While Ven. Rathana and his team regard  Glyphosate as the very devil itself, the  vast majority of scientists (including those in Sri Lanka) consider glyphosate to be benign and NOT a health risk. Its “toxicity” is similar to that of Lifebuoy soap. The International Agency for Cancer Research (IARC) of the WHO declared it a class-II hazard (i.e., similar to “eating red meat” in the ability to cause cancer) in 2014. The WHO and the FAO clarify that it is not a health risk at all and issued a press release on 16th May 2016. The FAO-WHO Joint Committee on Pesticide Residues effectively says that even a few tea spoons of full strength glyphosate consumed daily is quite safe!  It is so safe that it may be sprayed without wearing gloves and goggles, even using  formulations like “Roundup” which contain  toxic additives like tallowamine to help bind to  leaves. This is  because the quantity in the spray is miniscule, unlike the amount of toxins absorbed by the farmer by inhaling diesel fumes from his own tractor. In 2004 Professor Acquavela  and collaborators made an extended study of farmers in S. Carolina and Minnesota who used no goggles or gloves in spraying glyphosate.
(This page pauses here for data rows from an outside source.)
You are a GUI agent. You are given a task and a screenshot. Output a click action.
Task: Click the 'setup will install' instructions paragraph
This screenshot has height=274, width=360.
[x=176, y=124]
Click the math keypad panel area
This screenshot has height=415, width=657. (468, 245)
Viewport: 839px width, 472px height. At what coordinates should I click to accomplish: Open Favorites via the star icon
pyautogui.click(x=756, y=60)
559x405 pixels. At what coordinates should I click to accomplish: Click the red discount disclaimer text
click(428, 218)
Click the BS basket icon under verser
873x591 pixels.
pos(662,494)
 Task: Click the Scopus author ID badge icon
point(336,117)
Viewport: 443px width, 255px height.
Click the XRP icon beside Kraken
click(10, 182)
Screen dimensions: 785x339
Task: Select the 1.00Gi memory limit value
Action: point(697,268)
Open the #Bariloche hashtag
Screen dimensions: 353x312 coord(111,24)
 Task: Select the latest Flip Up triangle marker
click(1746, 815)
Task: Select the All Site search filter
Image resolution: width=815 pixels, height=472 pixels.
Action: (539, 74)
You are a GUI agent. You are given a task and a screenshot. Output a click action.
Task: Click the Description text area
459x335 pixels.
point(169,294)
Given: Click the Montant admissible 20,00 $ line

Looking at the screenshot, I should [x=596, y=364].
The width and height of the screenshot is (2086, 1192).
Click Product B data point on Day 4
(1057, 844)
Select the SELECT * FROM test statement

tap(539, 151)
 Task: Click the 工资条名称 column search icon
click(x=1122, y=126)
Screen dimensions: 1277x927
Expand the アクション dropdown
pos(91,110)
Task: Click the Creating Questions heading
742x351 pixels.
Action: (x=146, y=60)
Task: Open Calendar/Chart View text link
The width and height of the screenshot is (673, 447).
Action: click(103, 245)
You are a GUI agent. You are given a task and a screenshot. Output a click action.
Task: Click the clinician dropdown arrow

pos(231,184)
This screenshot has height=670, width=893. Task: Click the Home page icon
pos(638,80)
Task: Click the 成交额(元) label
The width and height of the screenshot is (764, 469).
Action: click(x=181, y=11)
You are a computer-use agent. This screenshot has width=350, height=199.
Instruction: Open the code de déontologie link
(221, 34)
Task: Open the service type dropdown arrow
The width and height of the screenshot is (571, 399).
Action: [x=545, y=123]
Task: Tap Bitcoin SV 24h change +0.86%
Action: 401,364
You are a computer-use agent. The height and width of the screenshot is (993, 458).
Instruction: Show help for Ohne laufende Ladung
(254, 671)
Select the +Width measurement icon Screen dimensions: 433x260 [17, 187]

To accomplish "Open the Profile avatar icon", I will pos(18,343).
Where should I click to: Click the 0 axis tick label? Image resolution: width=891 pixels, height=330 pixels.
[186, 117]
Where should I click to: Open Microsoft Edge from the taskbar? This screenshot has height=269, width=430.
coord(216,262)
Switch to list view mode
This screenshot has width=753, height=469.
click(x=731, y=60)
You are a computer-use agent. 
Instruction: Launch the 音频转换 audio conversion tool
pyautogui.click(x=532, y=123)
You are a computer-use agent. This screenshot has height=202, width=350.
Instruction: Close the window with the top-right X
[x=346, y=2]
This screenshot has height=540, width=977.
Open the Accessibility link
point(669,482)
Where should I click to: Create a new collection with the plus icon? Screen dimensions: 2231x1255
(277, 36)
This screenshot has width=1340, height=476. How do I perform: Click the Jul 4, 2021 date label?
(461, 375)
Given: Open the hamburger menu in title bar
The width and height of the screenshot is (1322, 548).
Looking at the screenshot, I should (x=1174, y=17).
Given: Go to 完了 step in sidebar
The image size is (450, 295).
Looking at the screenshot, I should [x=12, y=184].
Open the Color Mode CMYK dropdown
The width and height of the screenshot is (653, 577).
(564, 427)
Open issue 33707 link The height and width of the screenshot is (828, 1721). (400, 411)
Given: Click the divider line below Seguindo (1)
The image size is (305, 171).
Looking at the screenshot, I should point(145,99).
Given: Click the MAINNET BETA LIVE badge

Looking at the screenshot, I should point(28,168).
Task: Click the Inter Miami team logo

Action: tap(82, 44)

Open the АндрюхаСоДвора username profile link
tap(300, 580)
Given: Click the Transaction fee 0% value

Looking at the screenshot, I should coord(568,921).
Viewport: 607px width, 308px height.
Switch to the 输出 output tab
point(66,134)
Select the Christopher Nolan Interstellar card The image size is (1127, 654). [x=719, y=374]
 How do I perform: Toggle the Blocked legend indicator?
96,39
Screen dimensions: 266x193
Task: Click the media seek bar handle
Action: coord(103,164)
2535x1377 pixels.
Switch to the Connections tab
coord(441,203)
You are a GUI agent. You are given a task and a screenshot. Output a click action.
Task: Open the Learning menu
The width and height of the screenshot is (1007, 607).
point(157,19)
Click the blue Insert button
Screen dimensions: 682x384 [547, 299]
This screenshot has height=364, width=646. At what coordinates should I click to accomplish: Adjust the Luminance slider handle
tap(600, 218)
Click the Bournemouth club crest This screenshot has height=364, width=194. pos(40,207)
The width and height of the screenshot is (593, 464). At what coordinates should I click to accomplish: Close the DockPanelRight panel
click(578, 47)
He  found a maximum of 223 parts per billion (ppb) of glyphosate in urine, and a mean value of  3 ppb, i.e., well below the US threshold of 700 ppb, showing that the ingestion of glyphosate  is negligible while the ingestion  of the adjuvents is even smaller.
The nonscientific public has misunderstood the IARC classification and concluded that glyphosate is a dangerous carcinogenic toxin. The toxins produced by Ven. Ratana’s duty free cars sold to the public at various times produce more harm to the environment than all the glyphosate used in the ex-minister MYA’s 30 acre tea estate in ten years.